**PROBLEM:**
Copy each line of the entries beneath that contains the word "with".

**SOURCE RECORDS:**
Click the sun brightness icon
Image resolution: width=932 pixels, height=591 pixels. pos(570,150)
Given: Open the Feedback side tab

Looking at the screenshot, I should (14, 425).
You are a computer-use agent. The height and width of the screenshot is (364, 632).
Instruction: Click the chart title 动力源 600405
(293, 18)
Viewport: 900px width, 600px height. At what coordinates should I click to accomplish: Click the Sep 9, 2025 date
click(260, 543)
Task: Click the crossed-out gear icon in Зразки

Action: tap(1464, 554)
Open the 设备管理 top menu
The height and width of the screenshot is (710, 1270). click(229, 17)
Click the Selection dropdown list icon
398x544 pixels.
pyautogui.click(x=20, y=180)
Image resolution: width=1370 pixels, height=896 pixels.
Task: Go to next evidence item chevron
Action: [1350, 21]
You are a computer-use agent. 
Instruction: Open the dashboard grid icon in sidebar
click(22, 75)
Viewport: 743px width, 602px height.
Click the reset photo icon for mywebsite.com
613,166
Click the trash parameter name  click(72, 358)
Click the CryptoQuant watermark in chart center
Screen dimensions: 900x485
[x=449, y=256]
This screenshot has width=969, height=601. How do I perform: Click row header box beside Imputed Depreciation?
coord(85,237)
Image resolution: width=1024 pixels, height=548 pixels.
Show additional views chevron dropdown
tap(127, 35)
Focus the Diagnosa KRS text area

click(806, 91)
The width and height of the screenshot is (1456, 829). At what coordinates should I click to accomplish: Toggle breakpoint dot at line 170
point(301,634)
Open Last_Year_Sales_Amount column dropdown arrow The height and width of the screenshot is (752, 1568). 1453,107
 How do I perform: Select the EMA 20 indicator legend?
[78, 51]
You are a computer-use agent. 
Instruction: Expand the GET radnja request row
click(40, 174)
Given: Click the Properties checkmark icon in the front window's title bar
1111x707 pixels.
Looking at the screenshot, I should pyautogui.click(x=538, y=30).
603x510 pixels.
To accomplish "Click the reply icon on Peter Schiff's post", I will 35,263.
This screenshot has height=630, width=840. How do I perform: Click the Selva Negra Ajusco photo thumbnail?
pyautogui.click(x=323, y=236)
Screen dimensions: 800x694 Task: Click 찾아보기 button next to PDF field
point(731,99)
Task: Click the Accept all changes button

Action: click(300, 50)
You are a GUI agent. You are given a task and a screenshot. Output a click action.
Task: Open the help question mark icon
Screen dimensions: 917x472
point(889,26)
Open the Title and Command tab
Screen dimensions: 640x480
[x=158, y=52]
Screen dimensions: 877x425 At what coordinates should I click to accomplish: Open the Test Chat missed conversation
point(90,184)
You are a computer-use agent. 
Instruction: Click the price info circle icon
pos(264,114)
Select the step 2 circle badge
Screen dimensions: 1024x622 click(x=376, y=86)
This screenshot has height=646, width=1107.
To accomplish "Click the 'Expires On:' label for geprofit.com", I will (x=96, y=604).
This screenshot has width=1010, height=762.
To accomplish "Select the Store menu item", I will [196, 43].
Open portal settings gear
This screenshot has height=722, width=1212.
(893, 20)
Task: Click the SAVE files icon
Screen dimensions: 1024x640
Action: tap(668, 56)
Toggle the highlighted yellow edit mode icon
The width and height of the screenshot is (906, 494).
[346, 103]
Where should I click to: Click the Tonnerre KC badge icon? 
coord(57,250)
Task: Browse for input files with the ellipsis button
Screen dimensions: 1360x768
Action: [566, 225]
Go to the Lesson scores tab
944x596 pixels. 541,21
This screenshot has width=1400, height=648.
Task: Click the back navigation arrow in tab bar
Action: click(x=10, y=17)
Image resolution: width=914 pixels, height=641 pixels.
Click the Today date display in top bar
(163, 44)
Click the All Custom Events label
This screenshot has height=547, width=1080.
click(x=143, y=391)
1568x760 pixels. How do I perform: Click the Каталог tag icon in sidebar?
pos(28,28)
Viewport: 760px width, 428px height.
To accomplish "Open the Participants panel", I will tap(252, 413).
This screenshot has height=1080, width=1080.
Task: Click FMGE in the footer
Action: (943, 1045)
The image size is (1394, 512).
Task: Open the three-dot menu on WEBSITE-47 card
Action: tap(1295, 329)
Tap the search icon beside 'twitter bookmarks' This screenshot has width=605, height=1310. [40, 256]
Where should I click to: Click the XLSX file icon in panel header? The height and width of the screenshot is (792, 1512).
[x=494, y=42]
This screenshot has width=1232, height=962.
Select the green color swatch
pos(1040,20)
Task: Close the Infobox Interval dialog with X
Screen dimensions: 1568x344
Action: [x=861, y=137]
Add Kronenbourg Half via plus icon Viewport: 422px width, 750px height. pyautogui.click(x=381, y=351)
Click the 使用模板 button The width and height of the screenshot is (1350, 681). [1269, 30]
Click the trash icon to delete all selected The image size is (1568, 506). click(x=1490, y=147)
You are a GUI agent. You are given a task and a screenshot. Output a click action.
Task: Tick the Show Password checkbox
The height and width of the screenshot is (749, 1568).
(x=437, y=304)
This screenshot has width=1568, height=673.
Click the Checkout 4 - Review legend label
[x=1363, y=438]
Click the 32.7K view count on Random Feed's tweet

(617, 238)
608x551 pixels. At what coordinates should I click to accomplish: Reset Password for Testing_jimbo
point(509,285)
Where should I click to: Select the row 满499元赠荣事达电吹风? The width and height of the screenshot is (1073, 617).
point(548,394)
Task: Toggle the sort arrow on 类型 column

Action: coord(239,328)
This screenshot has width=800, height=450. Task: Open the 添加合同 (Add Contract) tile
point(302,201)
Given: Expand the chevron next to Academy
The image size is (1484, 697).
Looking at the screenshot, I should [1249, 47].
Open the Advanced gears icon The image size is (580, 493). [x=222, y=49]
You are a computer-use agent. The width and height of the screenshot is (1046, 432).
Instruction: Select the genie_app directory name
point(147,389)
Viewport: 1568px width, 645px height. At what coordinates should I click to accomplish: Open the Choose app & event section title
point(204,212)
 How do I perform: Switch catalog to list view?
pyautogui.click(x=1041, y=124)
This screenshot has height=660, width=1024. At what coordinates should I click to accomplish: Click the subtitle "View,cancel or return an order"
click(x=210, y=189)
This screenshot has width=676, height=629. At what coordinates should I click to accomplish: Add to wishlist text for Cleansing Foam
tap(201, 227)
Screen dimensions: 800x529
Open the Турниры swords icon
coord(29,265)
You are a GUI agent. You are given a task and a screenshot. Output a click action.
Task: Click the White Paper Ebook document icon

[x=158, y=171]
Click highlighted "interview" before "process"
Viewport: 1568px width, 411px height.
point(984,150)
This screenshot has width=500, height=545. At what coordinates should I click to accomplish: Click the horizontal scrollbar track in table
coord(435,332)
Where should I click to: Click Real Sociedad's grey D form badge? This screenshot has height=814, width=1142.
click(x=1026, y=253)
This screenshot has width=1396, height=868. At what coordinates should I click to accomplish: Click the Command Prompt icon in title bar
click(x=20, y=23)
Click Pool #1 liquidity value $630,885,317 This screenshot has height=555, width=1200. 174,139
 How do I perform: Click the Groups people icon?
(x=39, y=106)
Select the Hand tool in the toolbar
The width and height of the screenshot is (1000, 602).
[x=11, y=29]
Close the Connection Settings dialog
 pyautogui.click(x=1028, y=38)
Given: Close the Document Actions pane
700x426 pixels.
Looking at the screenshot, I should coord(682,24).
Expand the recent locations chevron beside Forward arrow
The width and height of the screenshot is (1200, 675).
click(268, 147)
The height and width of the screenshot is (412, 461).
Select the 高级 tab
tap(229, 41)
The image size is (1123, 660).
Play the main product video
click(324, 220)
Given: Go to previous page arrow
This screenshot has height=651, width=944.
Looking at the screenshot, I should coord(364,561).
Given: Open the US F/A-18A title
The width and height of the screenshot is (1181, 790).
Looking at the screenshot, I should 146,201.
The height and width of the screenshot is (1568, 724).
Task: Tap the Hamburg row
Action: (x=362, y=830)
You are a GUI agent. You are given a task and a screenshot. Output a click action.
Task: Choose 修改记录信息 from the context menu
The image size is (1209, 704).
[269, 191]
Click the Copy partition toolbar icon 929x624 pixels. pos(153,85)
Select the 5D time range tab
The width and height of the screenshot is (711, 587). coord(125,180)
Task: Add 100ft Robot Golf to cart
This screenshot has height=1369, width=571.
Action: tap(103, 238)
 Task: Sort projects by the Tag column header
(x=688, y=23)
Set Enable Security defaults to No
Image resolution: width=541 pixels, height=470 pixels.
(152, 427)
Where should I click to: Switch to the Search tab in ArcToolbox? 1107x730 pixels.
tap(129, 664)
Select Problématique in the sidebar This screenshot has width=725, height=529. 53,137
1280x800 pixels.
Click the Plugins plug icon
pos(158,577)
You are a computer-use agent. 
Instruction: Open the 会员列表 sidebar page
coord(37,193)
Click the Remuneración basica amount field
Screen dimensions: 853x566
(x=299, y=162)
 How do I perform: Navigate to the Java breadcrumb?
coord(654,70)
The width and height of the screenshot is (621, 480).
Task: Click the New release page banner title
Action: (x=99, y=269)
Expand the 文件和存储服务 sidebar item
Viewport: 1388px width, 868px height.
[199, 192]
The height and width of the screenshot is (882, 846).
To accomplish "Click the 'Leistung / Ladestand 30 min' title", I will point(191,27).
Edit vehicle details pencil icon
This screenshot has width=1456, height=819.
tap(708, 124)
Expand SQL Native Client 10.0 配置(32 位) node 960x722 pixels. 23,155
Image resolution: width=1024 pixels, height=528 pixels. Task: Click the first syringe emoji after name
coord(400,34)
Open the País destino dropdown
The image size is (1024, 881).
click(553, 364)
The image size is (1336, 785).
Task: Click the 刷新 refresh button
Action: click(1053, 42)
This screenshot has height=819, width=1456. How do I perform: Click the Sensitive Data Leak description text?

**SOLUTION TO THE PROBLEM:**
Task: Browse for input files with the ellipsis button
Task: Close the Infobox Interval dialog with X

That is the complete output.